● **Work to complete**
Could you please retype all of the records exactly, skipping any pictures?

[Screenshot grounding data]
+++

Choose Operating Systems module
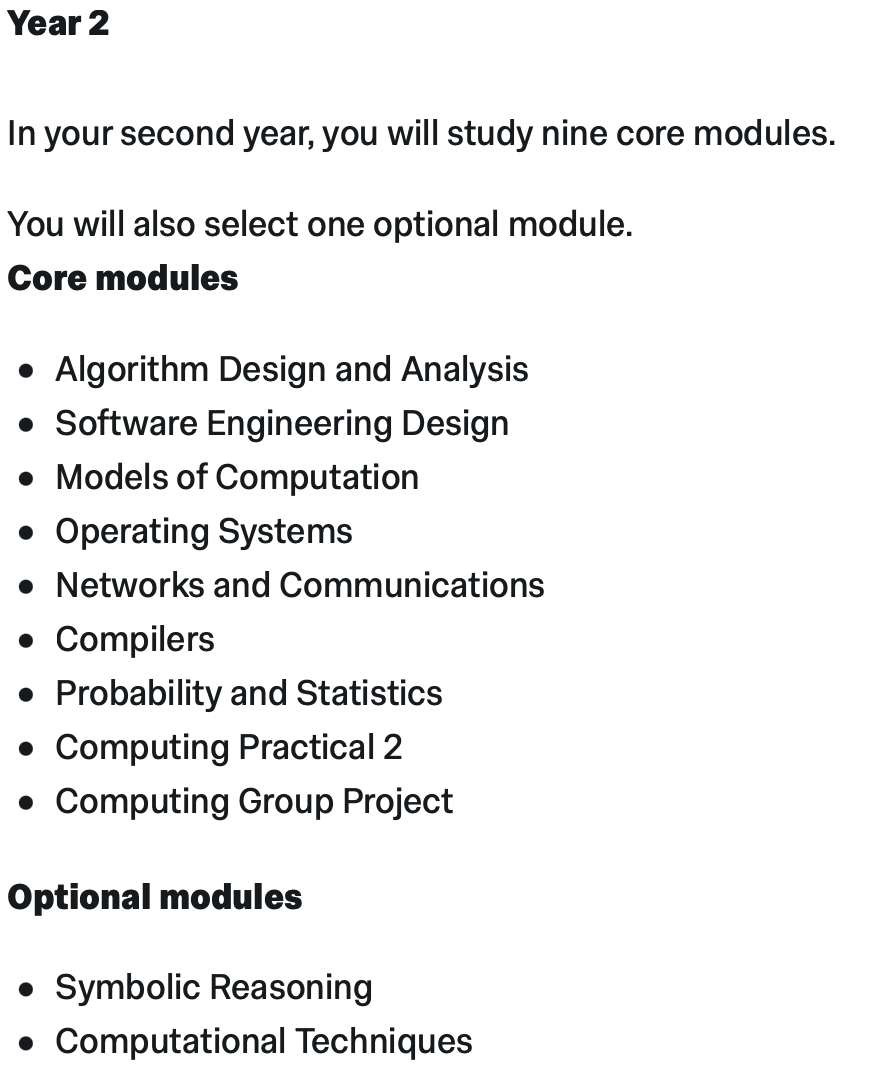Viewport: 892px width, 1068px height. (204, 531)
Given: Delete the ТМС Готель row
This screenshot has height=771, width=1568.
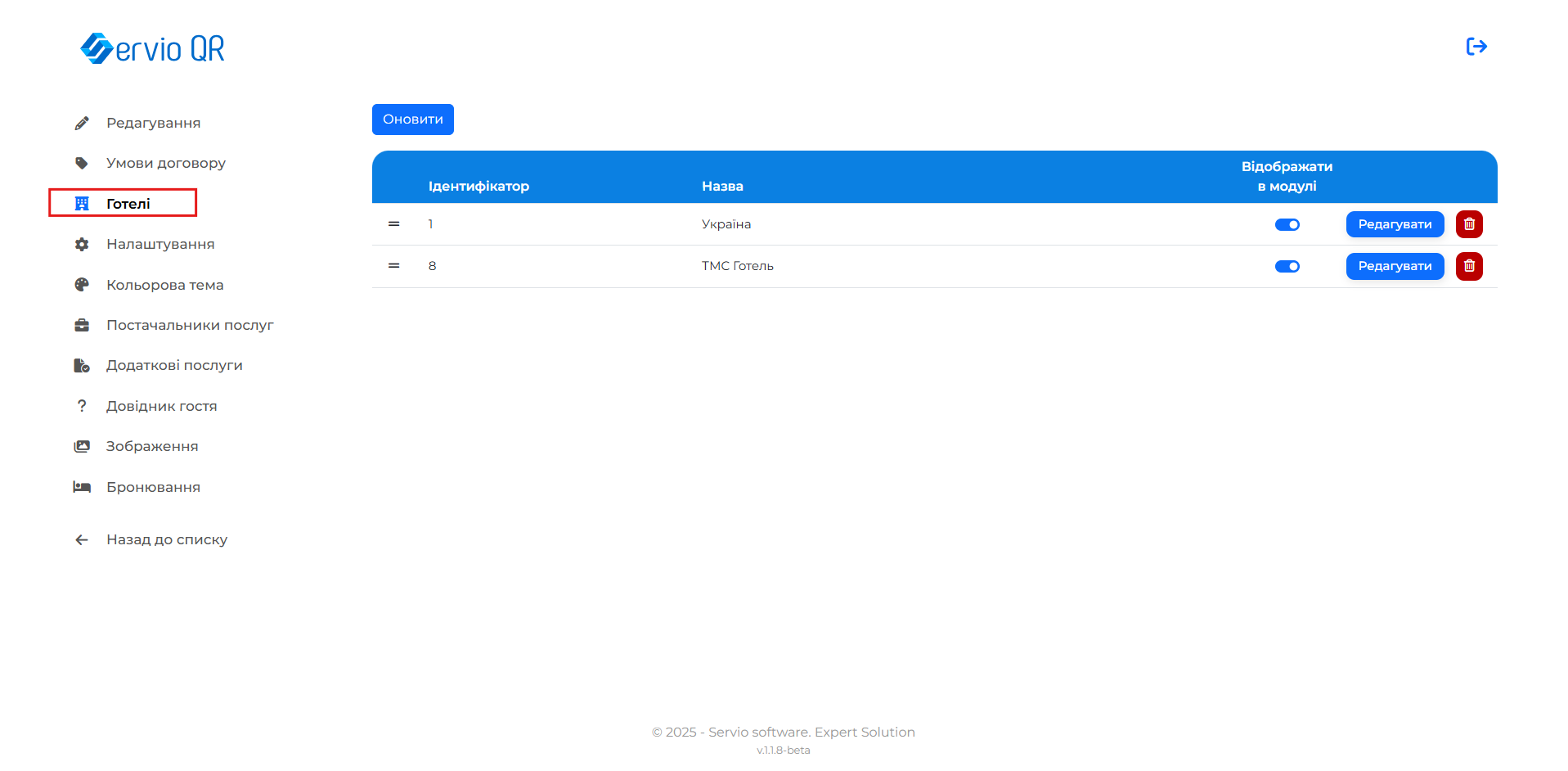Looking at the screenshot, I should point(1468,266).
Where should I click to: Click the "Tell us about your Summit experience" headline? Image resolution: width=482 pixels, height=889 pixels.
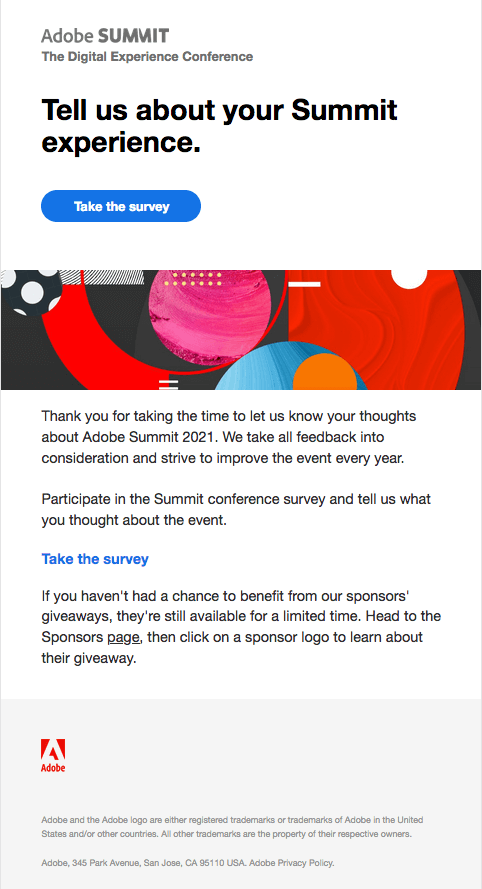coord(219,126)
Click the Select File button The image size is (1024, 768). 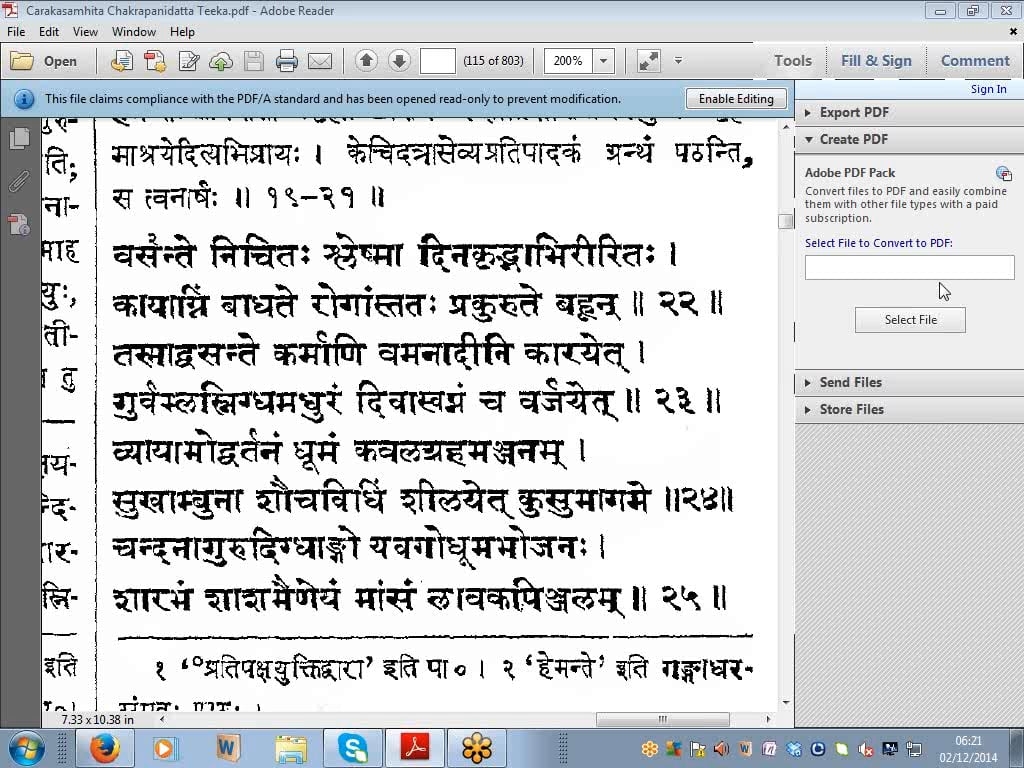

+++

● **Your solution**
Choose Operating Systems module
Viewport: 892px width, 1068px height. (204, 531)
Given: Delete the ТМС Готель row
This screenshot has height=771, width=1568.
Looking at the screenshot, I should point(1468,266).
Where should I click to: Click the "Tell us about your Summit experience" headline? Image resolution: width=482 pixels, height=889 pixels.
coord(219,126)
Click the Select File button The image size is (1024, 768). 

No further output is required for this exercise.